Hi @rishabh2301 @atique81
This process takes 200~300MB GPU memory for a 320x240 video normally. As of the running time, TV-L1 (with GPU implementation) is reported to have a real-time performance (30FPS) for 320x240 videos. In practical, the speed varies due to the video content (action recognition papers report 17FPS on average). The way to speed up the whole process is to increase the number of workers. But I haven't check what is the optimal number for each GPU. Another workaround is to use faster algorithm, such as Farneback (which is also included in denseflow, see https://github.com/yjxiong/dense_flow/blob/master/src/dense_flow_gpu.cpp#L31).
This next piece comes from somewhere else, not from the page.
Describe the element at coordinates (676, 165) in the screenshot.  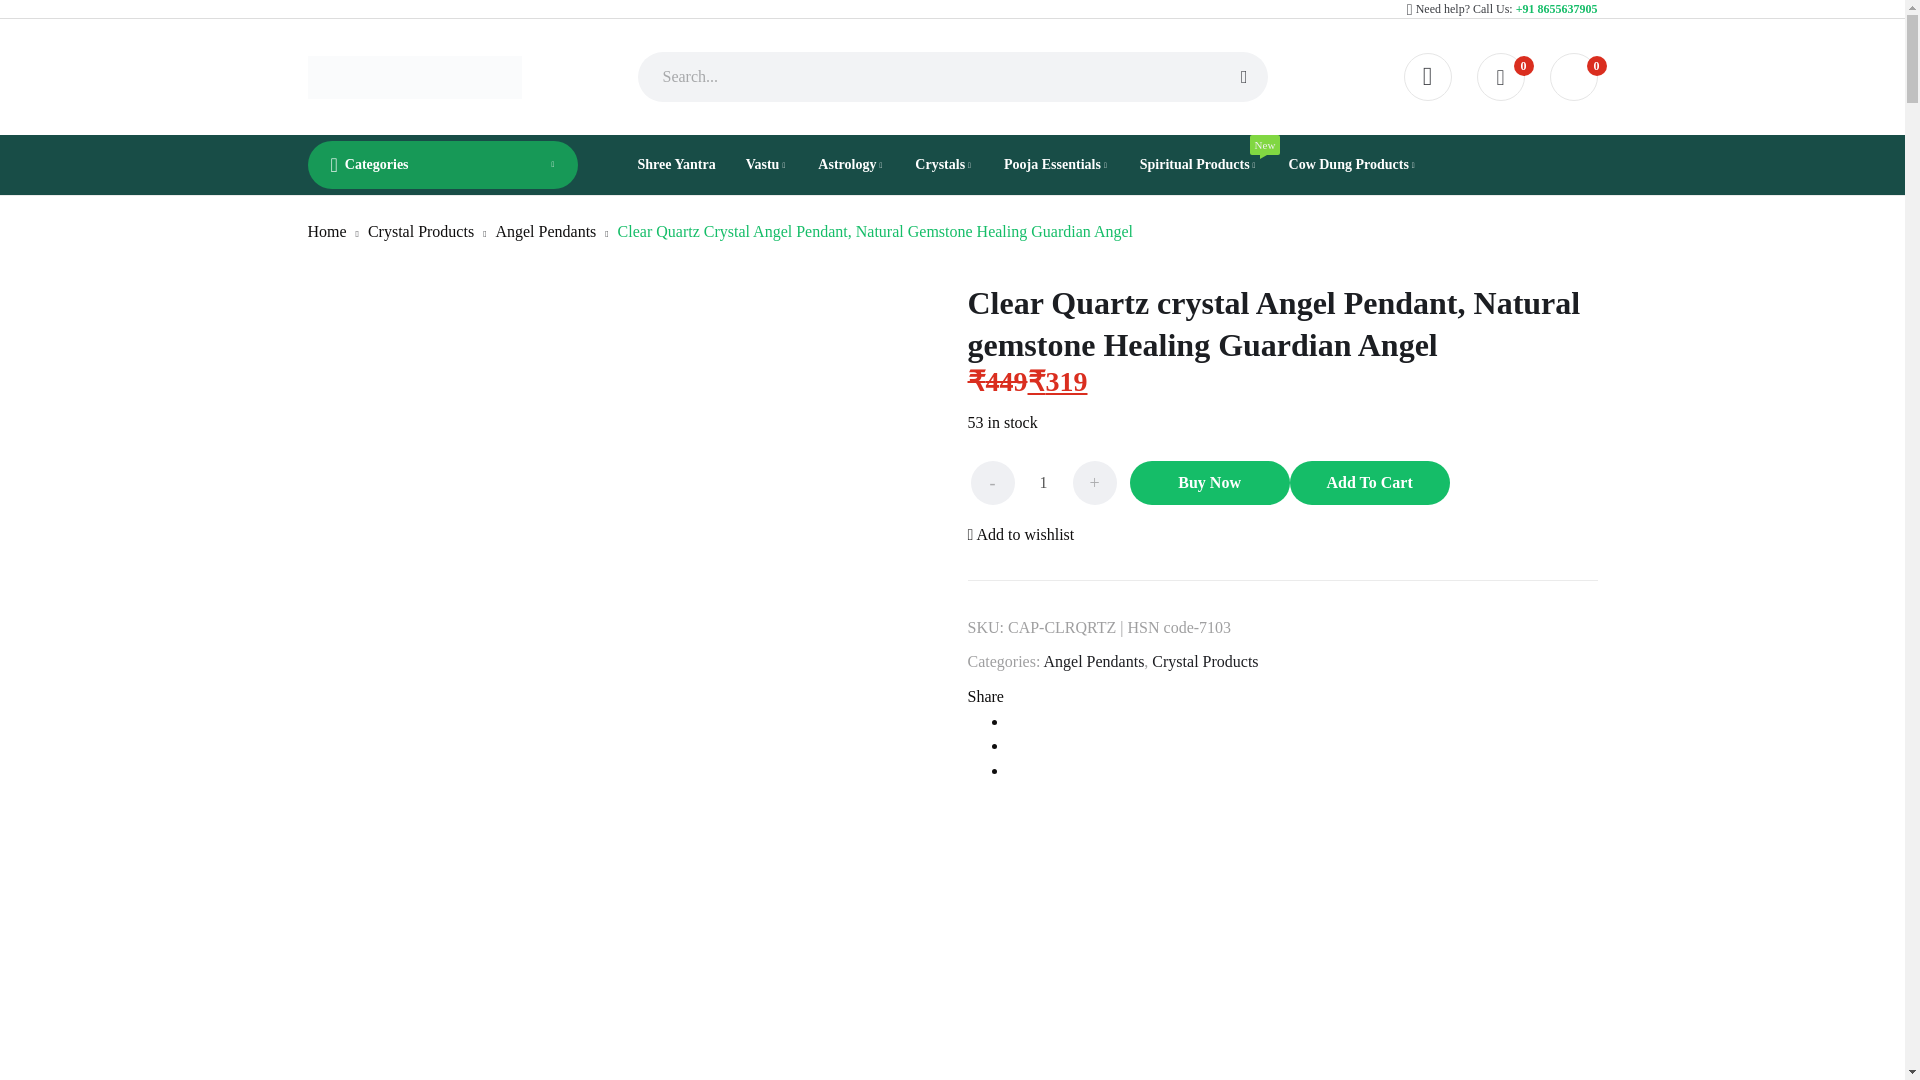
I see `Shree Yantra` at that location.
@zhaoyue-zephyrus thank you for your reply. I am working with 720 x 720 videos, maybe that is the reason for the slow computation, yes the GPU is taking around 350MB for one video. I will check the Farneback algorithm, if it increases the speed, thank you.
@zhaoyue-zephyrus I did see that the Farneback algorithm is much faster than tvl1. But, I want to use these flow frames to extract features from I3D model, for which they have originally used the tvl1 algorithm for flow. As the results of different optical flow algorithms are not quite same, I am wondering if its a good idea not to use tvl1.
@rishabh2301
Thanks @zhaoyue-zephyrus for the reply. I am using it for THUMOS14 dataset for which the test video files have a resolution of 320x180. For me, each process took 185MB of gpu memory. I used 40 workers (as using more might break as I mentioned above) which took about 2 days to process the 210 test videos in THUMOS14 detection task.
@atique81 I think this sounds reasonable.
@zhaoyue-zephyrus Ok, great!
Closing this. Please feel free to reopen it if you meet any further problem.
Hi, I have build opencv 4.1.0 with cuda 9.2 and I have build the latest available dense_flow repository. I am extracting flow frames for my own video dataset using the build_rawframes.py script. However it is taking a lot of time even on GPU for extracting the flow frames. I have increased the number of workers for multiprocessing so that the GPU memory can be fully utilized. But I want to extract the frames for 4000 videos and with this speed it may take a long time, is it the usual speed ? Please let me know , thank you very much for the code.